A Thinking Person’s Play.
Betrayal is a deep, wordy, thinking-person’s play, with both great acting and staging. At the Jacobs Theatre, the audience is treated to three really great actors of the day, and one great writer… Harold Pinter. The play’s genre is one of edginess—a noir, if you will—set forth with deft lighting and direction.
Betrayal is a play that starts in the end, and works itself backwards in a simple but effective set. We witness the main three characters on stage, the entire 90 minutes of intermission-less action. Robert (Tom Hiddleston) and Jerry (Charlie Cox) are best friends, and have been in the publishing business since they left Cambridge and Oxford, respectively. As we work back in time, we see the interaction between the two, and their love for Emma (Zawe Ashton), who is considered to be one of the most unique actresses working today. All three actors have that British coolness to them. They banter about, and, at times, the play is down-right hysterical. In an understated way, Betrayal hits all the senses. Emma’s love for Charlie, and her love in a more distant way for Robert, leaves the audience wondering throughout where this journey will take us. We go back seven years in this journey. It is full of non-stop fulfillment in a great theatrical experience.
Jon Clark, the lighting designer, does a wonderful job in keeping the moods of understatement and edginess to the evening’s performance. Touching on romance lighting, we pick up the rawness that the show has to offer. The mood of the lighting accentuates the characters in front of us, and the lives that they lead. Often leading a double life, we see the characters ebb and flow under the core backbeat of Clark’s lighting.

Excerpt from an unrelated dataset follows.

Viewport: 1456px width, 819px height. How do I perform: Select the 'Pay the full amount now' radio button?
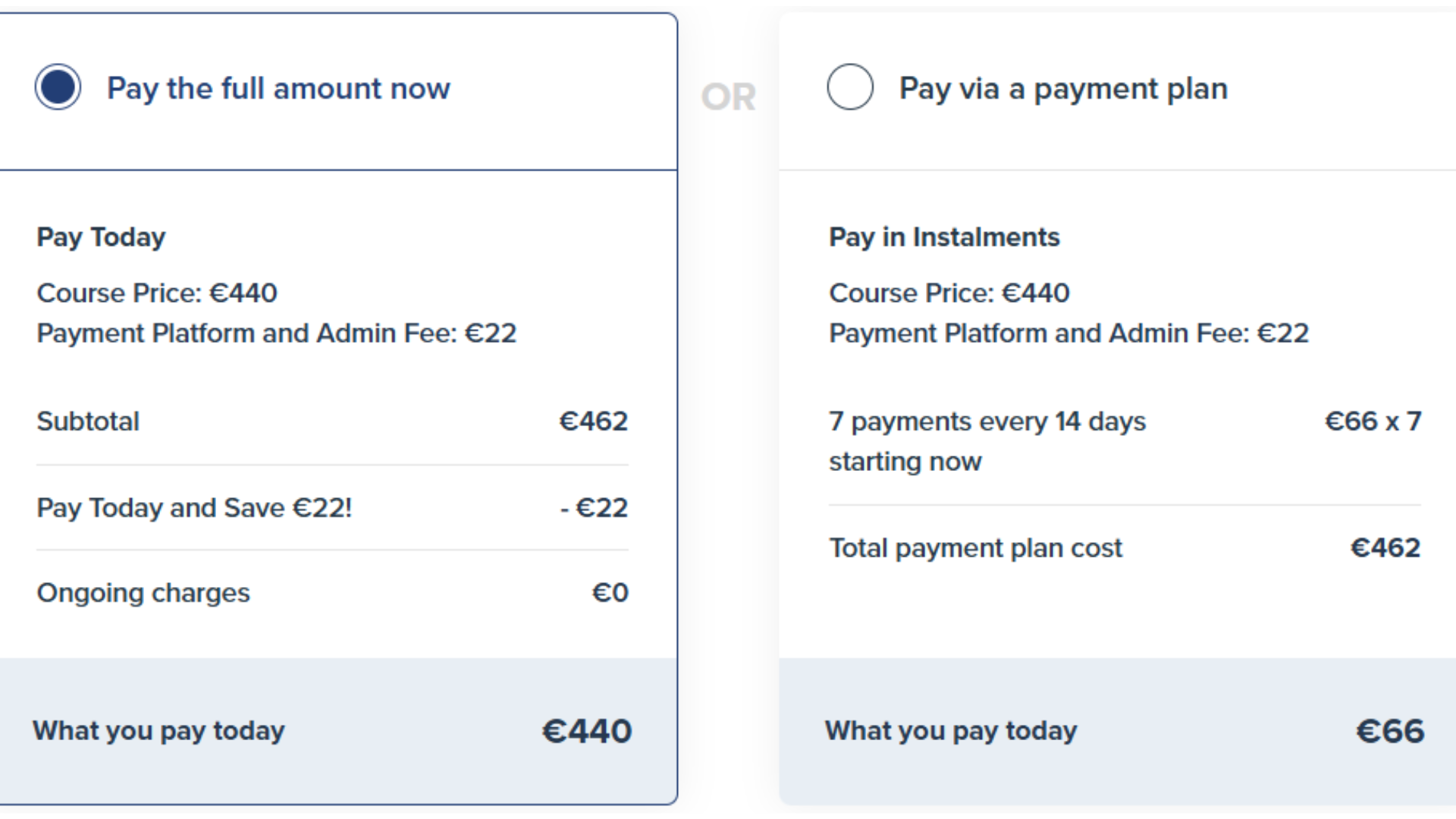[58, 87]
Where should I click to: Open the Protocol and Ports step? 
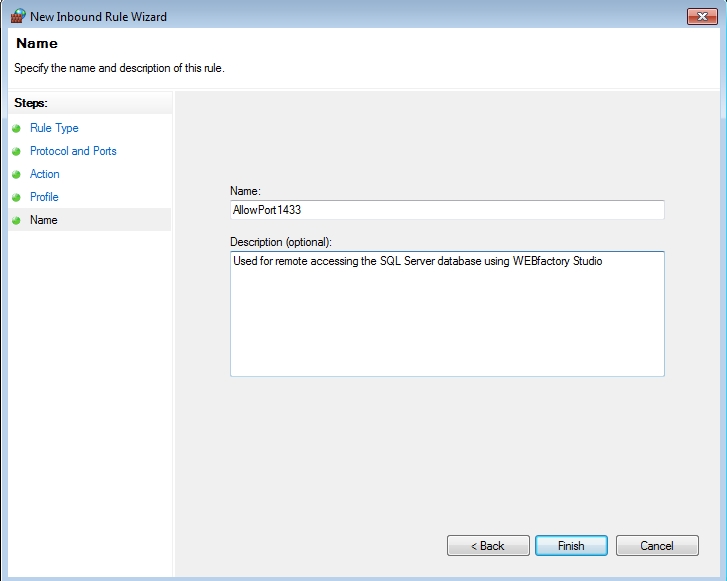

In Betrayal, it is as much of the subtleties as it is what is obvious to the audience. Halfway through the show, the stage has been cut down about 75 percent. It brings the three in tight to give the effect of them being trapped in, because of the betrayal. In marvelous direction by Jamie Lloyd, we see the three with less freedom and fewer options. Brilliantly done, the three are boxed in, and yet they don’t know it. They go about their lives as usual, not knowing that what was in front of them at the beginning would be a fruitless endeavor. The unmistakable genius of Pinter starting this play at the end and working forward is that we see just how the lives of these three individuals end up, followed by a happier beginning.
Lloyd has the three actors in a refined, elegant manner. These people don’t scream or yell… we almost wonder if Robert has a pulse in reaction to him finding out about the affair (we later find out that he beats her at times). Pinter systematically takes all three apart as the play goes on. Tom’s aloofness gets spun into a lying web of deceit. Charlie is a nervous wreck, wondering if his best friend will ever find out the nasty truth of his underhanded tactics. Emma, the cool-cat, is indecisive about what she is doing. Clark makes Ashton so removed from the feelings that she shares with both men that we are left in wonderment as to what is on her mind, and what she actually feels.
From Soutra Gilmour’s costumes to splendid direction and superb acting, Betrayal is a winner. This play is not for everyone, however. Betrayal is a wordy play—a very deep play that requires the utmost attention. The audience must be focused and attentive to enjoy and understand this production. Betrayal has been done on Broadway before, but it has not been done with such a razor sharp edge to it. A more trendy production, Pinter is front and center… raw, in your face, and forceful. Never outlandish in any way, Betrayal hits you, knocks you out—and the audience doesn’t know it’s been knocked out. This play slowly lulls you with jabs, before hitting you with that devastating hook.